Starting in The '90s, tea culture finally started to take off in the States (again), possibly due to the growth of anglophilia. Loose-leaf tea started to appear, albeit mostly limited to specialty stores, tea shops, and mail order but you're also now seeing experimental brands of premium tea, like Tazo. (You can find British and Irish brands, but they tend to be significantly marked up.) You're even starting to see more electric kettles like in Britain. Asian tea varieties are also making an appearance, meaning that for British visitors, their best bet at finding tea they'd actually be impressed with would be in a Chinese or Japanese restaurant.

The West Coast has large populations of Japanese and Chinese ancestry, and this has had an effect on tea culture in the region. Asian tea crazes like Taiwanese bubble tea have become popular there.

Canada, being a rather cold place, sees a lot of hot beverage consumption. Like the States, the allure of cheap coffee turned the country into a coffee country. Tea is most common among the First Nations, who in earlier generations were largely supplied by the then-British Hudson's Bay Company. These days, tea is seeing a revival in Canada like in the States, and loose-leaf tea is starting to make serious inroads, but mostly you'll find store-bought varieties or stuff you can get from ubiquitous coffee chains like Tim Horton's.

How They Drink It:

  • Hot tea is normally sweetened to taste throughout the country. Milk is rare though, even in hot tea; Americans prefer lemon instead. It might be a panic over kidney stones. Expats and anglophiles will be happy to learn that the major British brands, Tetley, Twinings and PG Tips, are readily available in U.S. supermarkets.
  • Southern-style sweet tea is very much an acquired taste, largely because it's very sweet. It's made by brewing the tea with sugar added to the pot, resulting in a concoction that can have twice as much sugar as Coca-Colanote . Lemon is commonly added as well. Iced tea is common elsewhere in the country (and was invented in St. Louis, Missouri, for the 1904 World's Fair, which also gave us the ice-cream cone), but it's nowhere near as sweet as the Southern variety. True to tea's association with Sacred Hospitality, sweet tea evokes Southern hospitality. Within the South, there's some debate as to whether you add the sugar when the tea is cold or hot (the latter slightly caramelizes the sugar for flavor). Despite being in the South itself, New Orleans (borrowing from Cajun culture) drinks its tea like the North, much to the consternation of other Southerners passing through town. (Alton Brown, who is from Georgia, was truly stunned when he found this out firsthand in his Feasting on Asphalt series.) After the nation became more health-conscious, especially regarding sugar consumption, most restaurants in the South offer a choice of sweetened or unsweetened tea; many patrons opt to mix the two so the sweetness is still present but diluted (a mix commonly called "half-and-half"). The addition of fruit-flavored syrups like peach or mango is also gaining popularity.
  • The "Arnold Palmer", named for the golfer, is a sweetened iced tea variety found outside the South which is made of equal parts iced tea and lemonade.

------------

## PROBLEM REQUIREMENTS:
Answer these questions from the text on North American tea culture.
(a) Which company supplied tea to the First Nations in earlier generations?
(b) In what city, and for what event, was iced tea invented?
(c) What goes into an "Arnold Palmer"?

## COLLECTED DATA:
------------

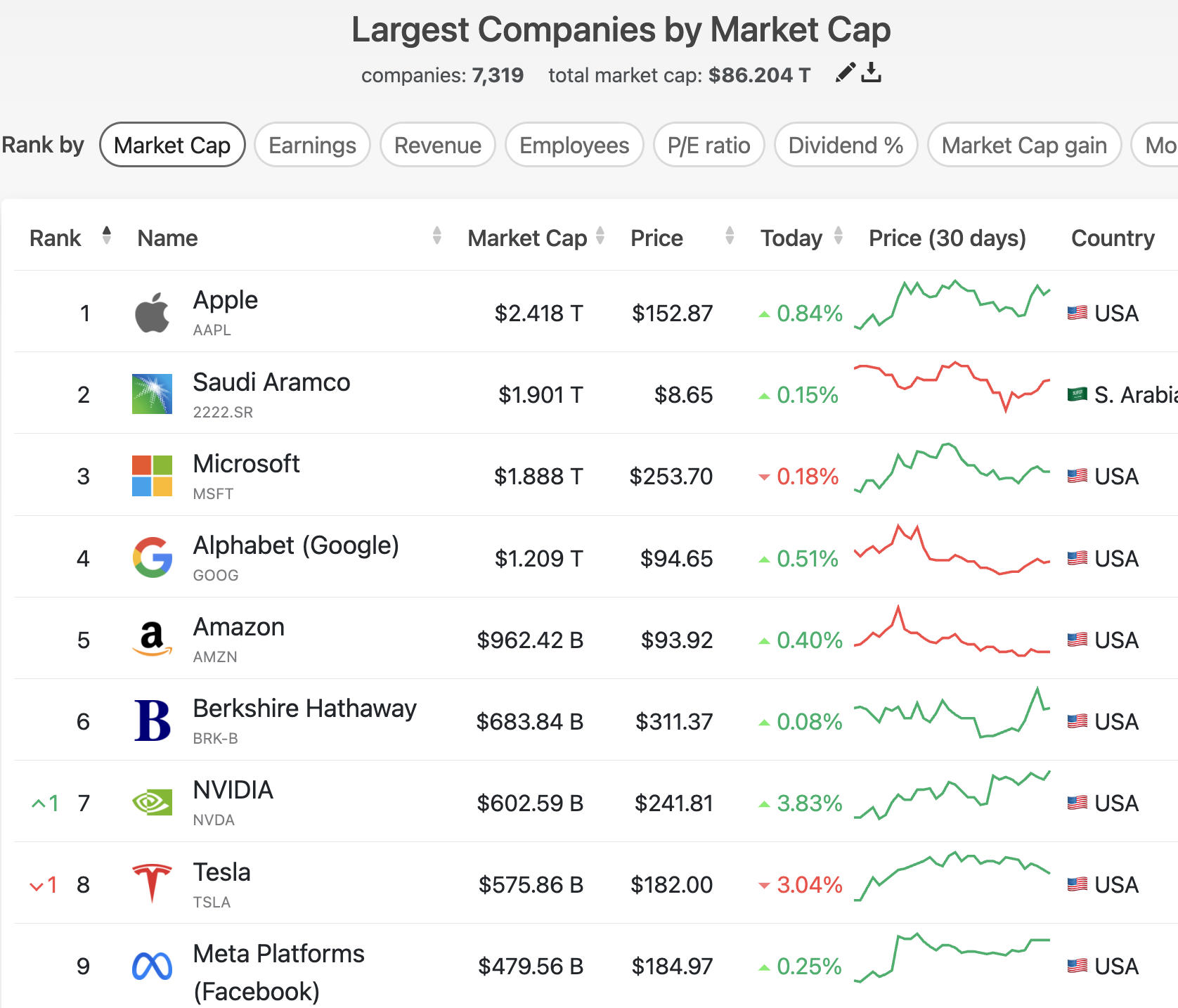
Task: Click the Saudi Aramco logo
Action: 152,394
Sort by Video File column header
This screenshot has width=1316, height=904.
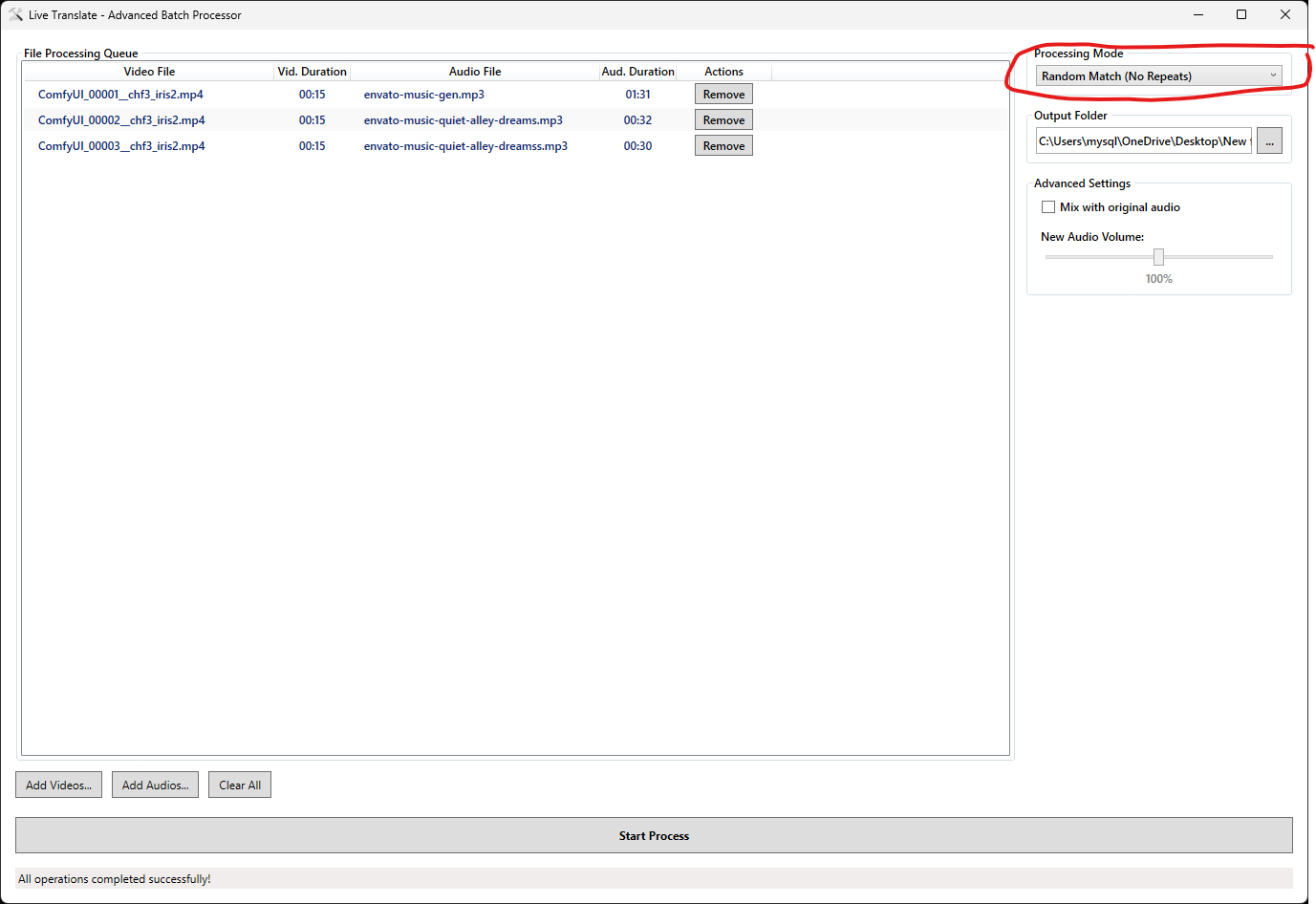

------------

## WRITTEN SOLUTION:
(a) The then-British Hudson's Bay Company.
(b) St. Louis, Missouri, for the 1904 World's Fair.
(c) Equal parts iced tea and lemonade.